Update 1.12.2009: Or you could just use the mkString method on Iterable. Doh! I totally missed that.
As a newbie in Scala coming from a mostly Java background, I ran into a non-obvious problem.
Having some test code like this:
def foo() : Unit = { val bar = 5 }The Scala compiler would complain with: "error: block must end in result expression, not in definition".
I knew what the compiler meant: it was expecting a value or an expression that it could treat as the return value of the function but I did not understand why. I assumed that Unit was like void, surely there is no return value required?
The fix is obvious, instead of a val declaration like this, just have a statement that returns a value. Like say:
def foo() : Unit = { 5 }Unit is an actual return type and so the compiler expects something. The actual explanation required some Googling and a blog post by James Iry goes into quite some detail on the topic.
From a design point of view it is a bit of the functional nature of Scala peeking through: Java programmers are used to writing methods that just have a few side effects but don't return anything. In a pure functional context - no side effects - a function that doesn't return anything doesn't have to be executed and therefore has no reason to exist.
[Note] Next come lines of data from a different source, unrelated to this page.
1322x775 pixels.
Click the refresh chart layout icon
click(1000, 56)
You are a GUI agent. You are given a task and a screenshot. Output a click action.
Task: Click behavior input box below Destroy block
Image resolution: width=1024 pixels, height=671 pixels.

So, Java programmers, remember: void != Unit.
Arrays in Java are special, not in a good way, but in a nasty exceptional, non-standard way. Being the only datatype to be parametrized (or "generic") since before Generics were introduced in Java they also have the property of being covariant: you can use an Array of Strings when one of Objects is required for example, since String is a subtype of Object Java considers the Array of String to be a subtype of Array of Object.
In Scala however, generics are quite clean and arrays are not so special and therefore not covariant by definition. This is fine and both worlds can coexist in peace and tranquility.
Until you start calling Java code from Scala.
The example that bit me was a piece of trivial Swing code where I wanted to instantiate a JComboBox with an array of Strings:
val comboBox = new JComboBox(Array("foo", "bar"))Boom went the compiler: "error: overloaded method constructor JComboBox with alternatives (java.util.Vector[_])javax.swing.JComboBox <and> (Array[java.lang.Object])javax.swing.JComboBox <and> (javax.swing.ComboBoxModel)javax.swing.JComboBox cannot be applied to (Array[java.lang.String])"
Turns out that the JComboBox constructor takes an array of Objects (in order to be generic and allow any kind of object to be displayed in a combo box). The Scala compiler however does not "do what I want" and complains that it can't find a suitable constructor.
The fix is a simple as it is absolutely horrifyingly impossible to Google for, simply provide a generic type for your array that fits the Java API:
val comboBox = new JComboBox(Array[AnyRef]("foo", "bar"))Note the "AnyRef". Easy peasy, if you know what's up. Thanks to Vassil Dichev for helping out a noob.
As tradition demands it, and to test this new service. A small "Hello, world."